First of all, the ratings themselves are hardly standards of objective science. They are an amalgam of what pointy-heads at a handful of key rating agencies think. Standard & Poor, Fitch, Moody’s and Dagong set the standard between them, even if they don’t all agree on the scale to use, let alone the rating to assign. Secondly, the ratings given to Lehman Bros and similar financial Icaruses were sky-high when the junk bond/mortgage boom that brought the financial world low was at it height. Hardly a resounding endorsement of their objectivity, their analysis or their foresight.
Thirdly, the article presumes that the UK will continue to merit its rare AAA rating as it is. With two tranches of ‘quantitive easing’ (used to be calling printing money with nothing to back it—but that sounds bad) behind us and the Chancellor admitting in his autumn statement that he needs to borrow an extra £111bn over the next five years, the UK is courting the same situation as the once-mighty US, which has recently seen its rating fall to AA+ for the first time ever.

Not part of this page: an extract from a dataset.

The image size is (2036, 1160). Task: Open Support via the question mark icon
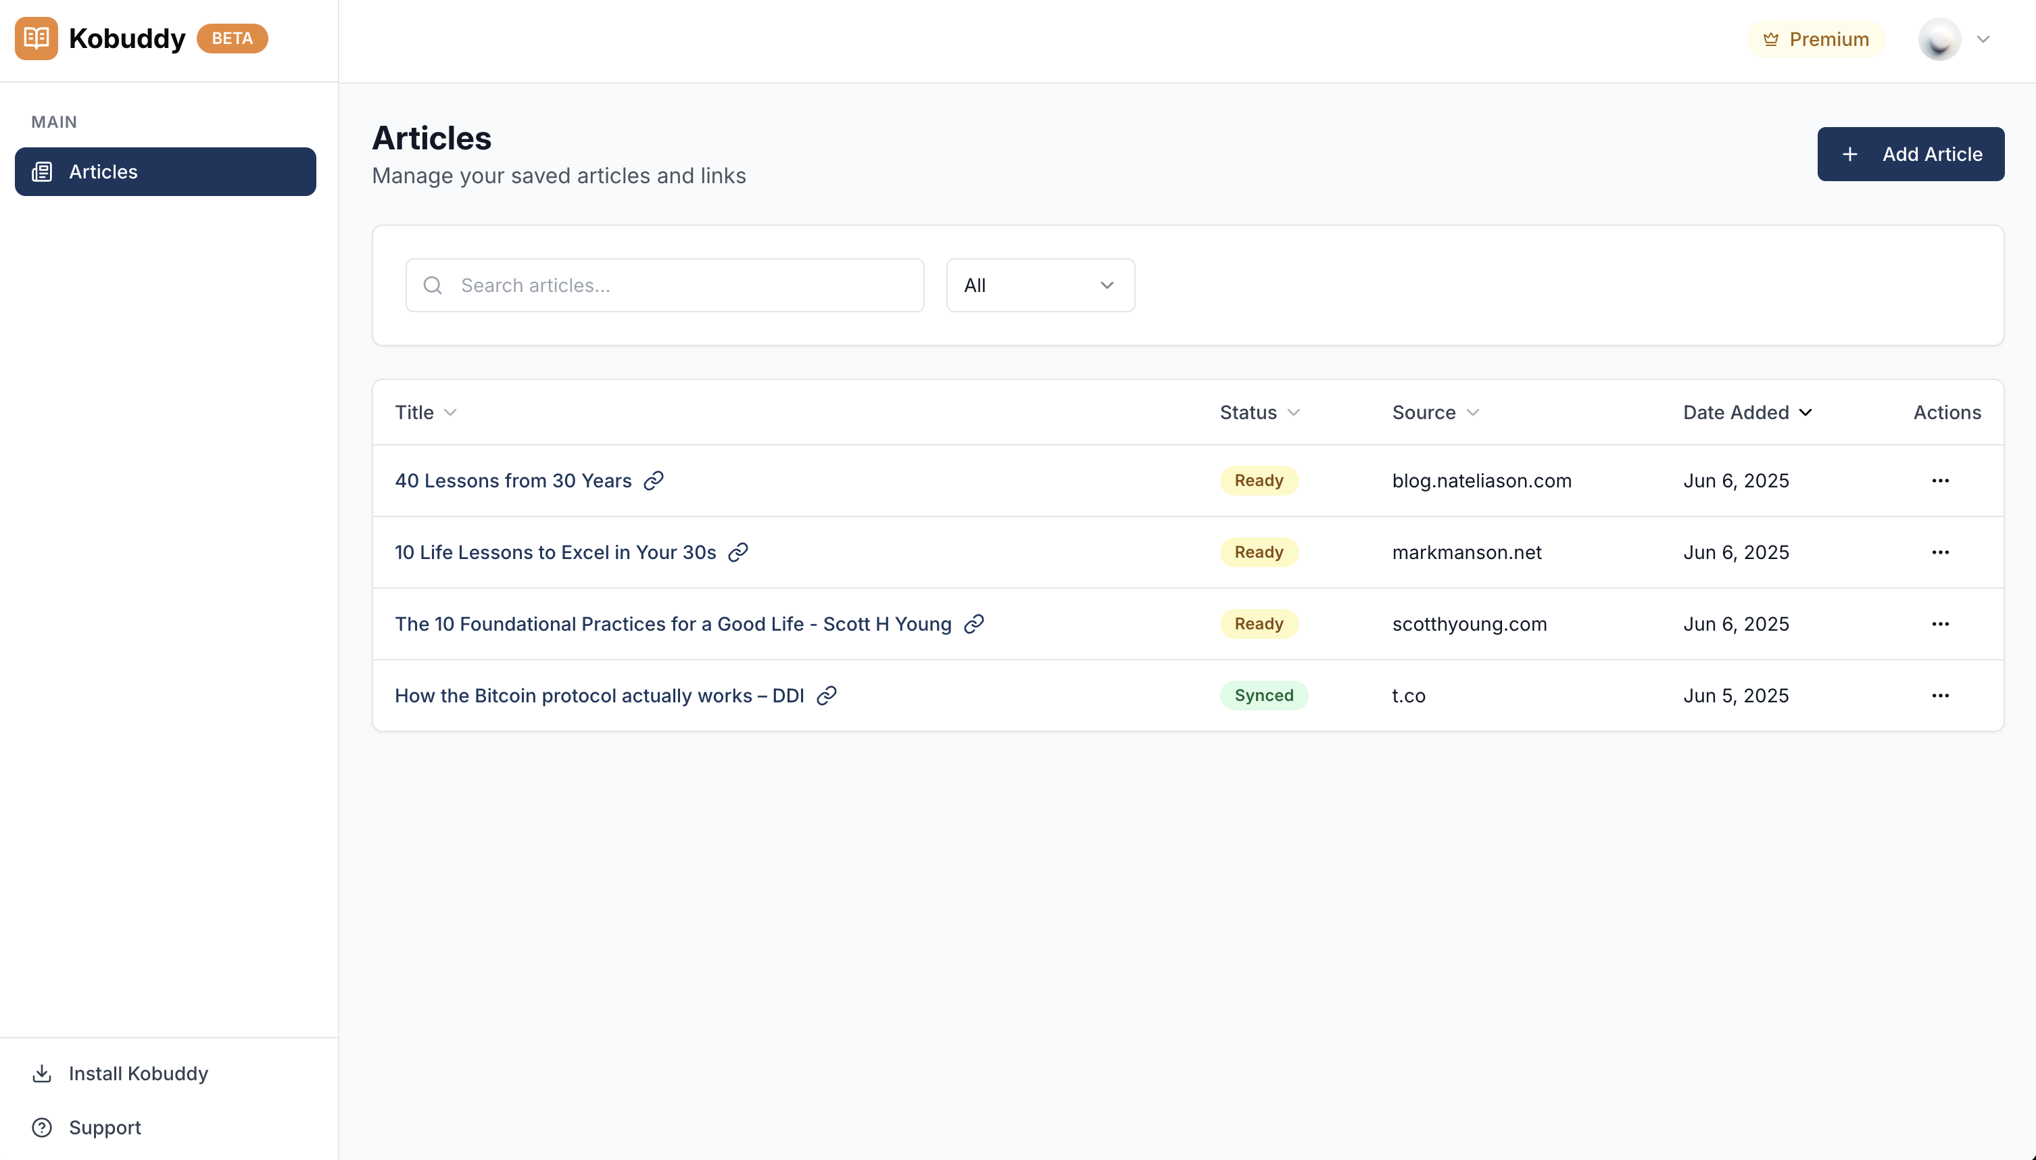[x=42, y=1127]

Fourthly, he cites Iceland and Ireland that Bill and Jim Murphy have both enjoyed kicking around since both fell from AAA fiscal grace to BBB- and BBB+ respectively. Yet those ratings still qualify as “investment grade” for bonds. Neither country is as large as Scotland, nor boasts a fraction of our resources. He cites that agencies “would look at Scotland’s poor relative growth”. But Scotland is the only area of the UK outside London to have growth between 2007 and 2010.
In fact, if we look at Scotland as if it were an independent, the countries closest to it in terms of size, economy and geography are our Scandinavian neighbours: Norway (AAA); Denmark (AAA); Sweden (AAA); Finland (AAA). Not bad company to keep, especially if Scotland were to join the Nordic Union and become an active member of their prosperous little club.
And, looking at Scotland—even taking our share of the unprecedented defecit that Brown and Osborne have run up for us—the defecit-to-GDP ratio of 9% for the UK almost halves to 5%—if Scotland were on its own. We are one of the few non-Third-World major oil producers. If the agencies can rate repressed Saudi Arabia at AA- and tinder-box Abu Dhabi or Kuwait at AA, then boringly stable, energy-rich Scotland ought to be rated along with resource-poor but also boringly stable Austria and Switzerland at AAA.
And, if small countries have little hope, how come Edinburgh-sized Singapore (of which Mr Jamieson knows much) and Argyll-sized Luxembourg both deserve AAA rating?
Only towards the end does the article admit that several factors favour independence, including budget defecit and the positive effects of controlling 90% of North Sea oil revenues. While I am delighted that the debate on the pros and cons of independence is growing, badly researched articles framed as scare stories to suit the policies that Mr Jamieson favours does little to advance the debate and, frankly, undermines the otherwise important contributions that someone of his stature ought to be articulating for the unionist side.
When his source says “if I’m rating Scotland as a standalone country, I worry what will happen going forwards”, it may sound reasonable. But it is partisan. In the last four years, Scots have become over 10% poorer by remaining part of Britain and there is every indication that the worst is not over. Why are such articles not asking the real question: whether things might not be even worse if Scotland stays part of basket-case Britain?